The Genomic Distribution of L1 Elements: The Role of Insertion Bias and Natural Selection

1Department of Biology, Queens College, City University of New York, Flushing 11367, NY, USA
2Graduate School and University Center, City University of New York, New York 10016, NY, USA

Received 5 March 2005; Revised 6 December 2005; Accepted 13 December 2005

Copyright © 2006 Todd Graham and Stephane Boissinot. This is an open access article distributed under the Creative Commons Attribution License, which permits unrestricted use, distribution, and reproduction in any medium, provided the original work is properly cited.
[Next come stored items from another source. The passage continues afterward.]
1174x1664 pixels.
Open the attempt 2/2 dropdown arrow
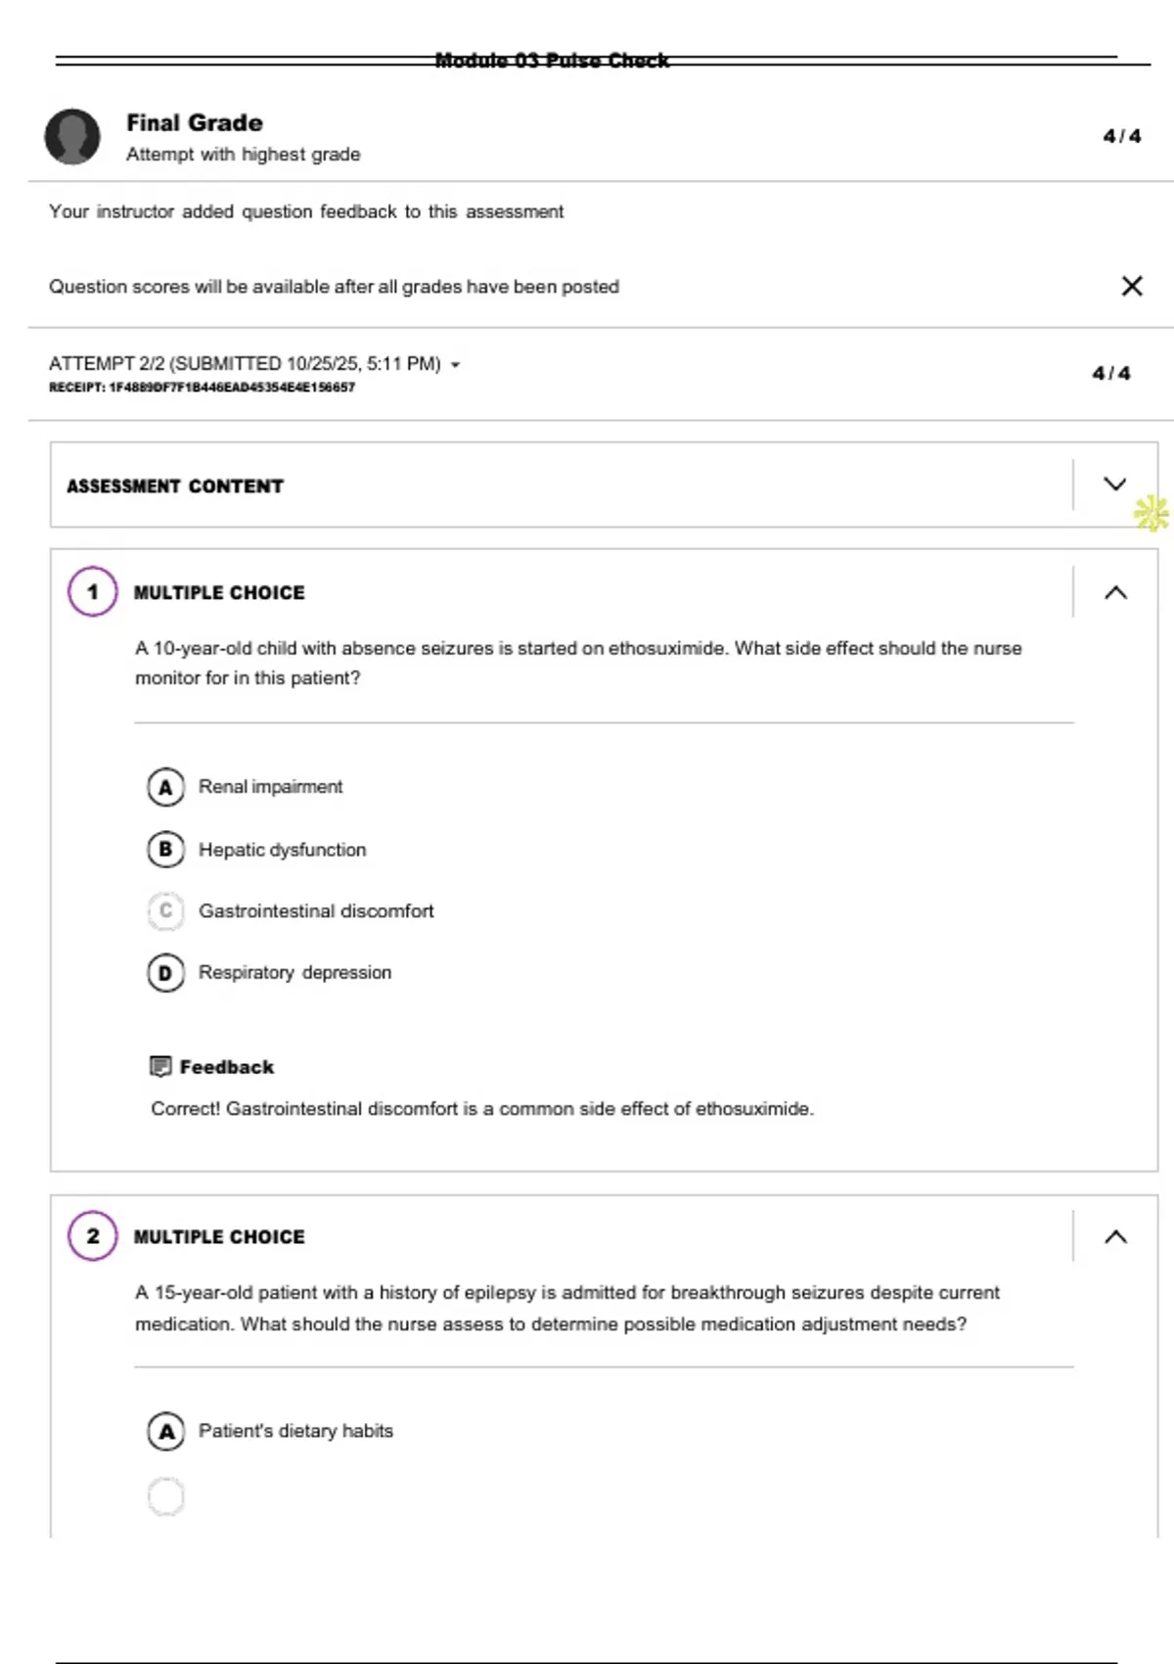pos(455,365)
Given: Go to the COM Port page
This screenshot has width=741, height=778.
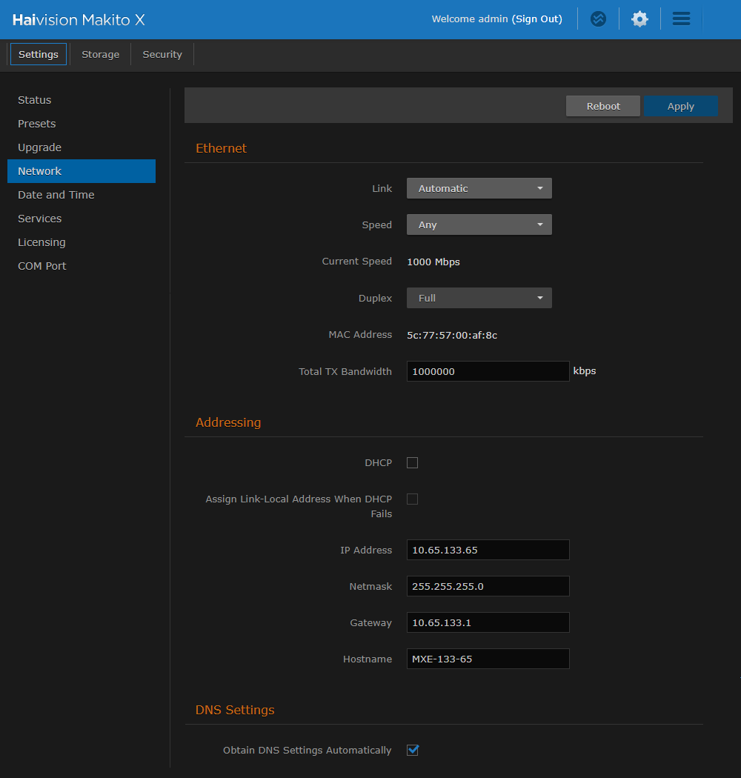Looking at the screenshot, I should [x=42, y=266].
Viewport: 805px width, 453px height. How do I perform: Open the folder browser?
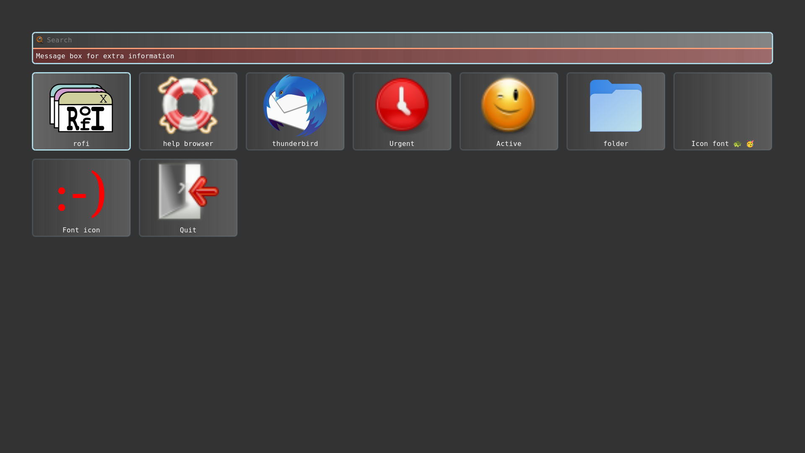[x=616, y=111]
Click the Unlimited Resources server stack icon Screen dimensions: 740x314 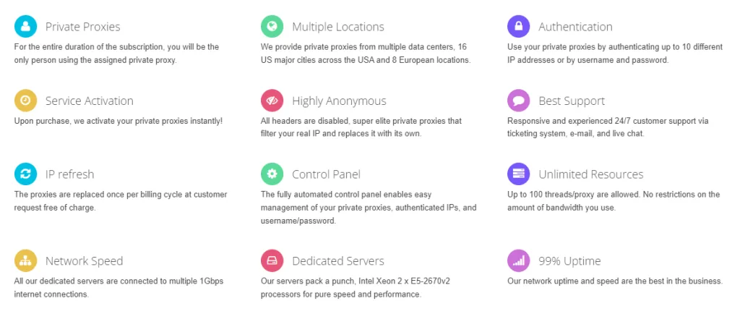tap(518, 174)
LINE-1 (L1) retrotransposons constitute the most successful family of retroelements in mammals and account for as much as 20% of mammalian DNA. L1 elements can be found in all genomic regions but they are far more abundant in AT-rich, gene-poor, and low-recombining regions of the genome. In addition, the sex chromosomes and some genes seem disproportionately enriched in L1 elements. Insertion bias and selective processes can both account for this biased distribution of L1 elements. L1 elements do not appear to insert randomly in the genome and this insertion bias can at least partially explain the genomic distribution of L1. The contrasted distribution of L1 and Alu elements suggests that postinsertional processes play a major role in shaping L1 distribution. The most likely mechanism is the loss of recently integrated L1 elements that are deleterious (negative selection) either because of disruption of gene function or their ability to mediate ectopic recombination. By comparison, the retention of L1 elements because of some positive effect is limited to a small fraction of the genome. Understanding the respective importance of insertion bias and selection will require a better knowledge of insertion mechanisms and the dynamics of L1 inserts in populations.